Nah. I had them turned at PepBoys for $8 a piece. I measured the runout afterwards and found 0.006" and 0.012"! I complained to the service manager and he refunded my money (he then tried to sell me new rotors ... because THEY just ruined them







http://****************.com/smile/emthdown.gif ). Anyway, I put the rotors on the car and it stops smooth as silk now. http://****************.com/smile/emthup.gif


----------



## Pronstar (Oct 25, 2005)

*Re: (VgRt6)*

Could have been an uneven transfer layer of pad material. Turning them would remove the transfer layer entirely, curing the shimmy.


----------



## machschnelGTI (Jun 28, 2004)

*Re: (Pronstar)*

Brake rotor Warpage 101:
Most of the time people think that they have warped rotors when they experience a pedal vibration. Pedal vibrations are caused by thickness variations in the rotor, not runout. Excessive runout can cause a steering wheel vibration, but usually not unless its very excessive, like 0.020 or more. Very seldomely are pulsations/vibrations caused by the quality of the part, but usually by the quality of the installation. Steering vibrations are usually a result of worn front end steering/suspension components, and an excessive alignment change when the brakes are applied.
When a new rotor is installed on the car, runout needs to be measured. You must measure the installed runout. Measuring rotor runout off the car, like on a brake lathe, does nothing to help us....neither does machining a rotor on a conventional brake lathe. Every rotor is going to have a slight bit (.001 or less) of runout machined in to it due to manufacturing tolerances....this is fine. Hubs also generally will have a little runout in them. The key is to orient the rotor on the hub so that the runouts of each component cancel each other out. If the hub has rust and dirt on it, this will cause problems. When the rotor is installed, Runout must be less than .002". It also wouldn't hurt to put a coat of high temp grease or anti-seize on the hub surface so that that rust does not develop over time and jack the rotor away from the hub, causing runout. 
In order to have pedal vibration, the rotor needs to somehow cause hydraulic feedback to the master cylinder. Runout will not cause this except in some opposed piston fixed caliper applications that have a relatively small crossover orifice. On a floating caliper application (like all single piston VW applications) the caliper will simply float back and forth following the rotor as it wobbles. When you release the brakes, the rotor will still make slight contact the pads on the the high spots on either side of the rotor, which, depending on what type of pad you are using will either wear the rotor slightly or build up friction material transfer on only the high spots on either side of the rotor. Depending on the severity of the runout condition, this will usually turn into a disc thickness variation in 5 or 6K miles. A thickness variation will not only cause the caliper to float back and forth, but will also push the piston back into the caliper and allow it to return back out (the distance is the same as the thickness variation in the rotor), which makes for hydraulic feedback resulting in a pedal pulsation.

DATASET EXCERPTS.
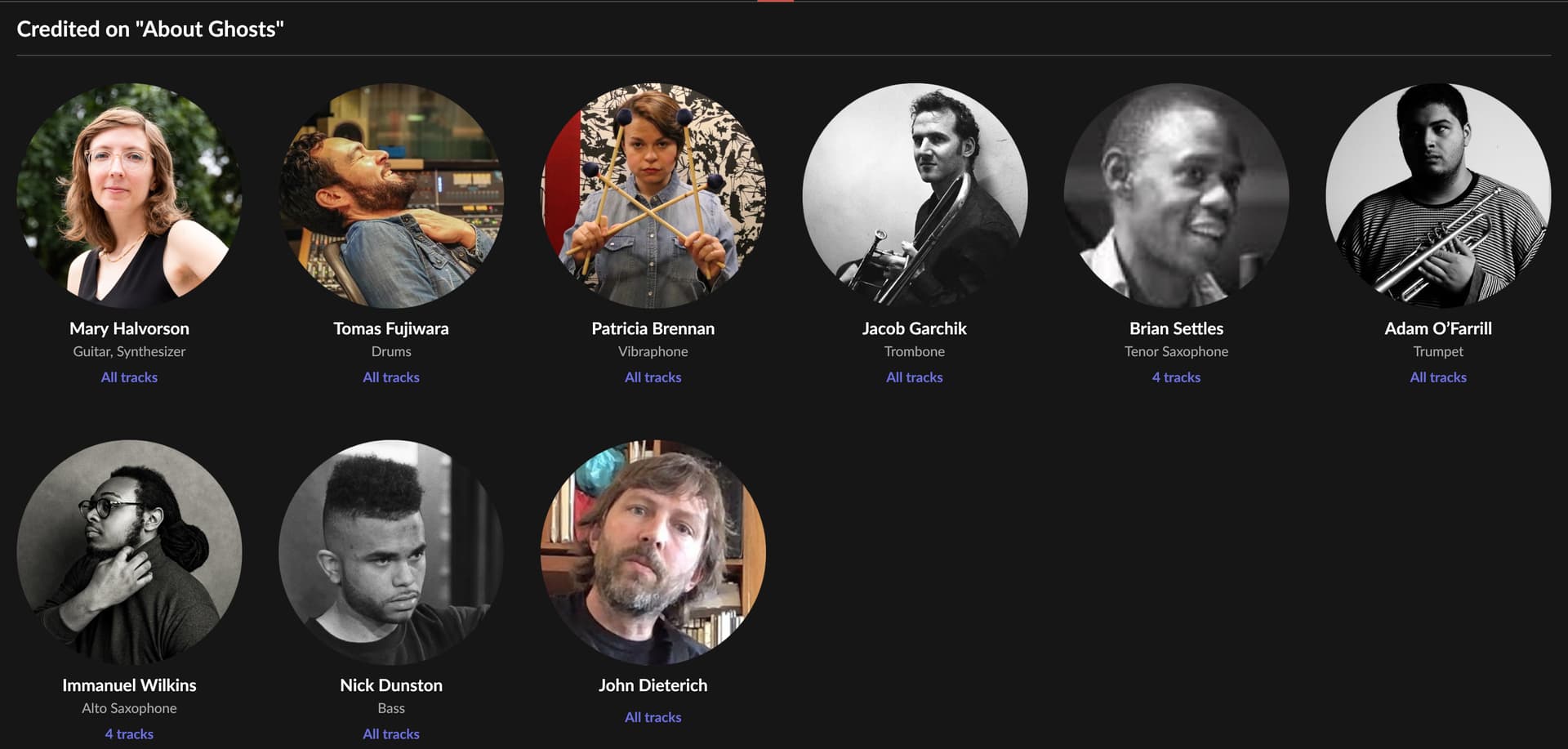Open Adam O'Farrill's trumpet photo
1568x749 pixels.
tap(1438, 195)
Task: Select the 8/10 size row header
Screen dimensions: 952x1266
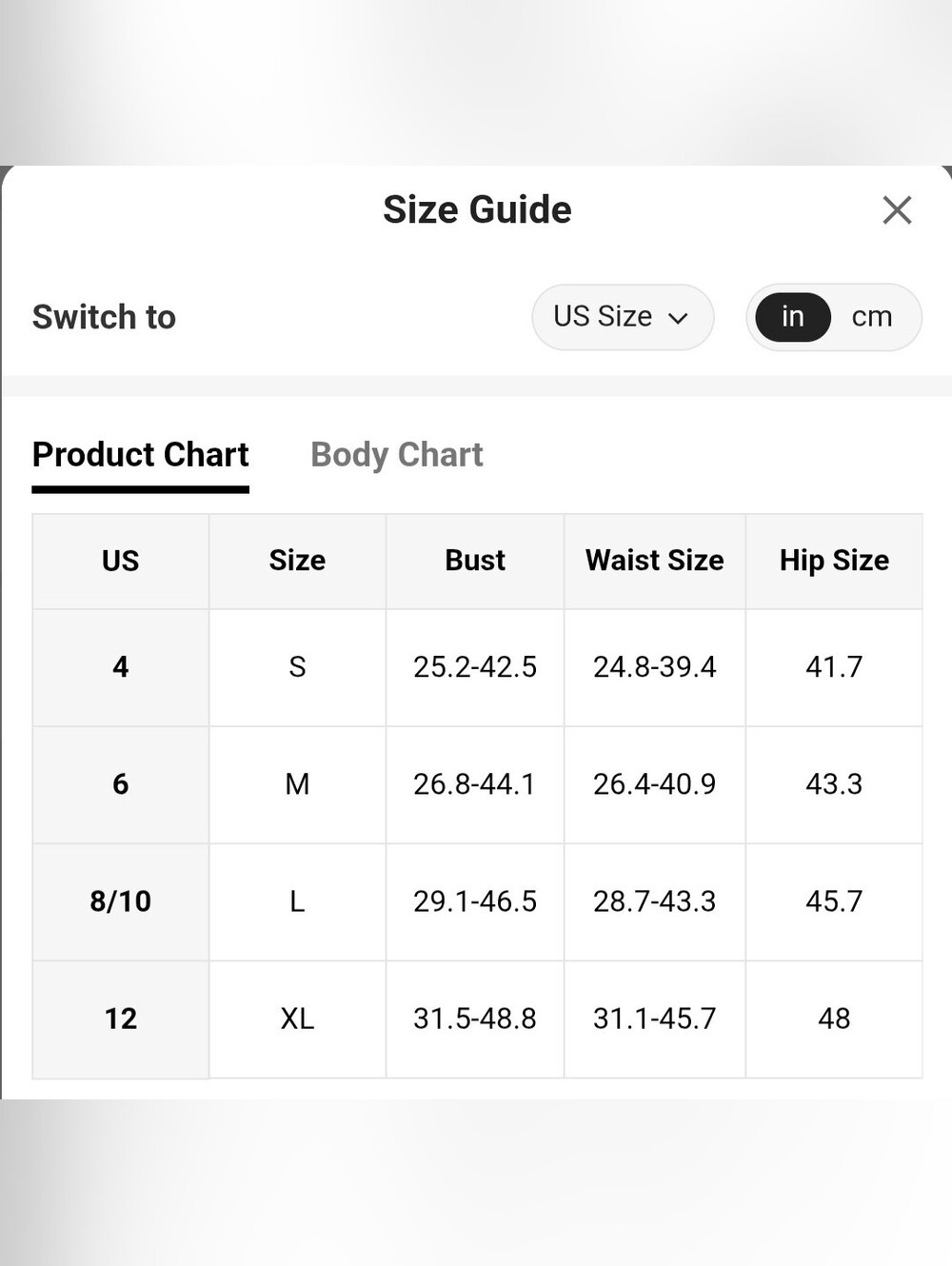Action: coord(121,901)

WHAT TO DO.
1: Rewrite the brake rotor thread starting with "Brake rotor Warpage" and going on through "brakes are applied.", putting "bent rotors" in place of "warped rotors".
2: According to the brake rotor thread, what causes pedal vibrations?

REPLIES.
1:
Brake rotor Warpage 101:
Most of the time people think that they have bent rotors when they experience a pedal vibration. Pedal vibrations are caused by thickness variations in the rotor, not runout. Excessive runout can cause a steering wheel vibration, but usually not unless its very excessive, like 0.020 or more. Very seldomely are pulsations/vibrations caused by the quality of the part, but usually by the quality of the installation. Steering vibrations are usually a result of worn front end steering/suspension components, and an excessive alignment change when the brakes are applied.

2: Thickness variations in the rotor cause pedal vibrations, not runout.